In dem Werk von Lichtmesz / Sommerfeld, das Argumentationshilfen gegen liberale Mehrheiten bietet und etwa Opferbereitschaft für das Volk als Schicksalsgemeinschaft dagegensetzt, liest man: "Wir werden die Linken nicht loswerden, und sie uns auch nicht. (...) In ihren Augen sind wir wie Viren, die möglichst gründlich isoliert werden müssen, so sehr fürchten sie die Ansteckungsgefahr. - Eine solche Koexistenz ist jedenfalls einstweilen nur im privaten Bereich zwischen Individuen möglich. Dass sich das ändert, dass die rechte oder konservative Position wieder Status und Legitimität erlangt, sollte eines der Ziele sein, für die wir kämpfen."

Zu dem Problem, dass mit neuen Rechten, besonders durch Konversionen dorthin, Freundschaften, Familien und Liebe zerbrechen können, heißt es weiter: ",Mit Linken leben' kann heißen: Psychokrieg! (...) Wem es gelingt, zu verhindern, dass ideologisch-politischer Druck private Beziehungen und Bindungen vergiftet, der hat dem System ein Schnippchen geschlagen und ein Inselchen Freiheit verteidigt."
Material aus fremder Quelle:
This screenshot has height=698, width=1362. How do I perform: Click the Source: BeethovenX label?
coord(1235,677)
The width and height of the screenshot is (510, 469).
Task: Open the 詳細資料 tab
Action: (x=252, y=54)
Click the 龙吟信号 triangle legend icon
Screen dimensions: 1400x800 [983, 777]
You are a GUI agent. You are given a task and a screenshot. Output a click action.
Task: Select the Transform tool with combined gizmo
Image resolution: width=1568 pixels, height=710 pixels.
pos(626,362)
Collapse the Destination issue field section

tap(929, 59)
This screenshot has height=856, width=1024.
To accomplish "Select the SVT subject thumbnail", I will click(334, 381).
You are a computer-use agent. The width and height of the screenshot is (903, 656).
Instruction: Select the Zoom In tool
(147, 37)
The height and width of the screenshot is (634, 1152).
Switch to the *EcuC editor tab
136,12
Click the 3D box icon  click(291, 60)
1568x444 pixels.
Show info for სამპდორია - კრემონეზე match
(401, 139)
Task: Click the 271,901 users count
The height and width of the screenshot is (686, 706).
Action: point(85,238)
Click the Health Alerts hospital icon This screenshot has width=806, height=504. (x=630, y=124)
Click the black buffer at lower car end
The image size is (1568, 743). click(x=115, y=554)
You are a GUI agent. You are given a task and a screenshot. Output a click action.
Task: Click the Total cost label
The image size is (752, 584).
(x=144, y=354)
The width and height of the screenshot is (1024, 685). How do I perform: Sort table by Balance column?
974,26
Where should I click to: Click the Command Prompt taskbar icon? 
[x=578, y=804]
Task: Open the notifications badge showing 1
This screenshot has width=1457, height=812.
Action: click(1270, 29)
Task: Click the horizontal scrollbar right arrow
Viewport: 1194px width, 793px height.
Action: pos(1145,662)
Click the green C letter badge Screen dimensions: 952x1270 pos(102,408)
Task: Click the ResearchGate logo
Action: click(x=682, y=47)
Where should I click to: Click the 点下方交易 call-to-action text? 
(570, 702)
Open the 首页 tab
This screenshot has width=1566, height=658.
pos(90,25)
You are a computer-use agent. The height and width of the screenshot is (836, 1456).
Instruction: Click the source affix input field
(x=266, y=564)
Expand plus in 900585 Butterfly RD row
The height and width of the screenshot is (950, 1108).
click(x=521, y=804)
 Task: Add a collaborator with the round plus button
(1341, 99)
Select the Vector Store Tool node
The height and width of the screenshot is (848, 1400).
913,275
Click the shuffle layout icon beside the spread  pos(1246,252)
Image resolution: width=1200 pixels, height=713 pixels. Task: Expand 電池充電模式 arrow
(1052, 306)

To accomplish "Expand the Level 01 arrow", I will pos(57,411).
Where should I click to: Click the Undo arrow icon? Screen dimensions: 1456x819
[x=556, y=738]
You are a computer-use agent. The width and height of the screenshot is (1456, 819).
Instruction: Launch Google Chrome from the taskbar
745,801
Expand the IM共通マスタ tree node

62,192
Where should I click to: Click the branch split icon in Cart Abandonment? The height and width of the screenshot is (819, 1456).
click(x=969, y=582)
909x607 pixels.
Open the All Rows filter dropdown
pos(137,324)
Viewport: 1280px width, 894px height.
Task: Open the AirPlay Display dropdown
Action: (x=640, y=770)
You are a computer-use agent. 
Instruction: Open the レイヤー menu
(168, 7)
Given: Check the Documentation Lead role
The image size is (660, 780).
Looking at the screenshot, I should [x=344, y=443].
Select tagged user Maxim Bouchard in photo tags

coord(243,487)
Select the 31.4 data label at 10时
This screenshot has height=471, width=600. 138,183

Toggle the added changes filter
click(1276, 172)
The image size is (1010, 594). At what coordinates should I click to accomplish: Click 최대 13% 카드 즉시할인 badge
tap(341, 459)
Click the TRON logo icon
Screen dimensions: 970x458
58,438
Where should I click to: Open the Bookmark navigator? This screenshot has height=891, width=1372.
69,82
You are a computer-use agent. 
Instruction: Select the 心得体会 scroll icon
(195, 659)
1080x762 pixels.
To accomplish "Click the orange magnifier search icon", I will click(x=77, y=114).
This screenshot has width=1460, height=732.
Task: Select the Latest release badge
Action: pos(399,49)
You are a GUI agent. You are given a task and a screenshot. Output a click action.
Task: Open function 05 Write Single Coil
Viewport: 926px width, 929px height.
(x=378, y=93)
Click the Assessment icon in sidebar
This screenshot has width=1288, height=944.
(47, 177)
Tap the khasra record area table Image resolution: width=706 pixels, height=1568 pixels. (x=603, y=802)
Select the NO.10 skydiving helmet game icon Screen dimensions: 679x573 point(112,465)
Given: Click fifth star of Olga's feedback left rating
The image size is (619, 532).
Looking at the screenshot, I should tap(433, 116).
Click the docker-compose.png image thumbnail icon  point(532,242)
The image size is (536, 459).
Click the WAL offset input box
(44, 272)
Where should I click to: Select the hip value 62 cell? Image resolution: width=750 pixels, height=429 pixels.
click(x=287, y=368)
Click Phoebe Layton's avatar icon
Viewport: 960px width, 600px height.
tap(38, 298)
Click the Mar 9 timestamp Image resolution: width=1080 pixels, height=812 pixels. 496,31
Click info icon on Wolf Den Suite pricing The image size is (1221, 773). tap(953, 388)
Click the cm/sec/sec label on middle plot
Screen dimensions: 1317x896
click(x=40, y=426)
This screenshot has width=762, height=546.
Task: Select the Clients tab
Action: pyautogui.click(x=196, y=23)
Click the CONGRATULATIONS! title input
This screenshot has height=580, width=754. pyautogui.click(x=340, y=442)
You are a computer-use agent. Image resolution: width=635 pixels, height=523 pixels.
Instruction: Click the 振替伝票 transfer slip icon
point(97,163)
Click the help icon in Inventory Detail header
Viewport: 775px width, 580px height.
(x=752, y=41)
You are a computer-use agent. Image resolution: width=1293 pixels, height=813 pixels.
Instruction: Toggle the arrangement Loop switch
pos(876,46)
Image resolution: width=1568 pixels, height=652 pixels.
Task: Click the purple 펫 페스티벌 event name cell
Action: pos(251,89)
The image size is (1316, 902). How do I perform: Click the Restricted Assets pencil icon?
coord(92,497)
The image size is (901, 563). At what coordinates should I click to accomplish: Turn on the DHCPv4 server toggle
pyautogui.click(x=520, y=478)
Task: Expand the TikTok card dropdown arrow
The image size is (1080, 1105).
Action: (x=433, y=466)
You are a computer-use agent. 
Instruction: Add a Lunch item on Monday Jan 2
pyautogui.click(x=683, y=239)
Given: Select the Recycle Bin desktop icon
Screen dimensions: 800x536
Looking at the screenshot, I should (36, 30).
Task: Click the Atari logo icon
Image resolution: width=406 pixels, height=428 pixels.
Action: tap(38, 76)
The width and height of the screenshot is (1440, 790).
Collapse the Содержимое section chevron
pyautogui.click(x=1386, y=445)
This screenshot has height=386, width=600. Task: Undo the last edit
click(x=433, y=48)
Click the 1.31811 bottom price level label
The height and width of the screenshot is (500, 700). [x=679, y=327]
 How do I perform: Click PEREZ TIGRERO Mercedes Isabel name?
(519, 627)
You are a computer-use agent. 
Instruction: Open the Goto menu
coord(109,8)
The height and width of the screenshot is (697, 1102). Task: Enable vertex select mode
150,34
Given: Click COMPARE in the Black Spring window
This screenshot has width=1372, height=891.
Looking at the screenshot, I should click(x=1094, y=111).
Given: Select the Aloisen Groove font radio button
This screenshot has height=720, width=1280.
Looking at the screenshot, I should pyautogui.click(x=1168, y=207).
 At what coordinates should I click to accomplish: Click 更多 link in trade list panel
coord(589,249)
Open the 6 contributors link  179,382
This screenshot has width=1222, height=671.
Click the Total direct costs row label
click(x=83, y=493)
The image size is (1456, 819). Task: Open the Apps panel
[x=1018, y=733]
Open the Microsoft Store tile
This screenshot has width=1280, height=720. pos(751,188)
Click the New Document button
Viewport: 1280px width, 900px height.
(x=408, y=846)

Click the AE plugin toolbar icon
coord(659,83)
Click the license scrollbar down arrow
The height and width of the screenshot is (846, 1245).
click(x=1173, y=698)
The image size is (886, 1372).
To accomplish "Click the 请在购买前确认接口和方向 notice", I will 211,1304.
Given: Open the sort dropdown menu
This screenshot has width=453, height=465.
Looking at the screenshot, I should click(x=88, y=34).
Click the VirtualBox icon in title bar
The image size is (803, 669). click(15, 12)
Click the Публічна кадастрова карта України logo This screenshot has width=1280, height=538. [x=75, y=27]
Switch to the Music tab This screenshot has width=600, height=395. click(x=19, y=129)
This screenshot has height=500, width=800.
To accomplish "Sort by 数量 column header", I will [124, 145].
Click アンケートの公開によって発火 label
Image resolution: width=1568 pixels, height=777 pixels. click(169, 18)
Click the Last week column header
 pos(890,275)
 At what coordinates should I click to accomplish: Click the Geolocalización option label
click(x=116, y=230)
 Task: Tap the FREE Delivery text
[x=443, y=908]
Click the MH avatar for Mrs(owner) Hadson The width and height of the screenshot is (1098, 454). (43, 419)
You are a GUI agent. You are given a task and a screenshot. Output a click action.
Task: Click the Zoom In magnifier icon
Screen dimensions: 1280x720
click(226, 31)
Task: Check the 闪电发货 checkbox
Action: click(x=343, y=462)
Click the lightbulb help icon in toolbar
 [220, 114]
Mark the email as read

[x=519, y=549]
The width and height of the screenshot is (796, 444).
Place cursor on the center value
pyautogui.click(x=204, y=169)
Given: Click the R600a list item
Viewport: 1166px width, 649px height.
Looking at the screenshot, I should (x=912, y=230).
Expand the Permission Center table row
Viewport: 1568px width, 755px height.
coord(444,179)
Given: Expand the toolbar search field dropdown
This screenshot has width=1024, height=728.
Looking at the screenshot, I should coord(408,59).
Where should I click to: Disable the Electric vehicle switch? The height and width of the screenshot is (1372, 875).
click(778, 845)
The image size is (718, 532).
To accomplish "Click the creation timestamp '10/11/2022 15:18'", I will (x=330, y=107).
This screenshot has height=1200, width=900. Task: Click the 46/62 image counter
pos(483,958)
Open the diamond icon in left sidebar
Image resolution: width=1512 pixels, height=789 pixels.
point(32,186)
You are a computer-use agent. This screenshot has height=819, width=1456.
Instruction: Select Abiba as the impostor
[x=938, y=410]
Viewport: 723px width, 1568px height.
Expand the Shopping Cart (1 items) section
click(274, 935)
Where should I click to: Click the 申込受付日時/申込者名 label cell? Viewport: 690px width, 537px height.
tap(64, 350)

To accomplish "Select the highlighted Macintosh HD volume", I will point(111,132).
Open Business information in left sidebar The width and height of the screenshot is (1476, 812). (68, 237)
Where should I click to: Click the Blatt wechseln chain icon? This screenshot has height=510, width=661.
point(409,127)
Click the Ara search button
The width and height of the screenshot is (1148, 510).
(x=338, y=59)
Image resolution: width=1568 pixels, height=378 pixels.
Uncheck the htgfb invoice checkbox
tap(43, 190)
Ein Inselchen Freiheit kriegt der Verlag Antaios aus Schnellroda auch auf der Buchmesse, die an diesem Mittwoch ihre Hallen öffnet und bis Sonntag geht. Verleger Götz Kubitschek - der einst wie Caroline Sommerfeld Vorlesungen bei Helmut Lethen in Rostock gehört hat - ist stolz auf "das beste rechtsintellektuelle Lektorat des Landes". Ihm ist der Rücken gestärkt durch den erstaunlichen Erfolg von "Finis Germania" von Rolf Peter Sieferle; und natürlich durch den Einzug der AfD in den Bundestag. Es gab Forderungen, den Stand von Antaios auf der Buchmesse zu untersagen, aber das ist weder rechtlich noch im Sinne der Meinungsfreiheit ratsam, solange dort nichts Strafbares passiert. Ob es jedoch klug war von der Buchmessenleitung, dem Antaios-Stand die Aktivisten von der anti-rechten Amadeu-Antonio-Stiftung direkt vor die Nase zu setzen, wird sich bald zeigen. Krawall ist zu erwarten.

Es gibt also einen größeren politischen Konflikt, den eben auch belesene Menschen führen können - und es gibt die bisher intakte Akademikerfamilie Lethen. Ist sie Ausnahme oder schon Exempel? Caroline Sommerfeld sagt zur SZ, es stünden sich "zwei unvereinbare Wahrnehmungen der Wirklichkeit gegenüber". Sie und ihr Mann könnten aber "die schmerzhafte Zerreißprobe aushalten", weil sie die Ehe "mit all ihren verschiedenen Ebenen des Halts, der Rückversicherung, des Vertrauens, der Erfahrungen im Hintergrund haben".

Sie ist zu "identitären" Überzeugungen konvertiert, will aber am Zusammenleben der Familie festhalten: Lethens Ehefrau Caroline Sommerfeld, links im Bild auf dem Cover des neuen Buches "Mit Linken leben".

(Foto: Antaios)

Ihr Mann wiederum bleibt dialogbereit, im Frühjahr bringt er ein Buch über die NS-Nähe berühmter Intellektueller und Künstler heraus, das, hofft er, "in vielen Punkten Klarheit schaffen wird". Vor drei Jahren hat das Deutsche Literaturarchiv in Marbach Helmut Lethens Archiv, den sogenannten Vorlass, als Dokument der Geistes- und Zeitgeschichte übernommen. Eigentlich war es Lethens Projekt, die Polarisierungen des 20. Jahrhunderts zu historisieren. Doch jetzt dürften noch ein paar Archivmappen aus Wien dazukommen.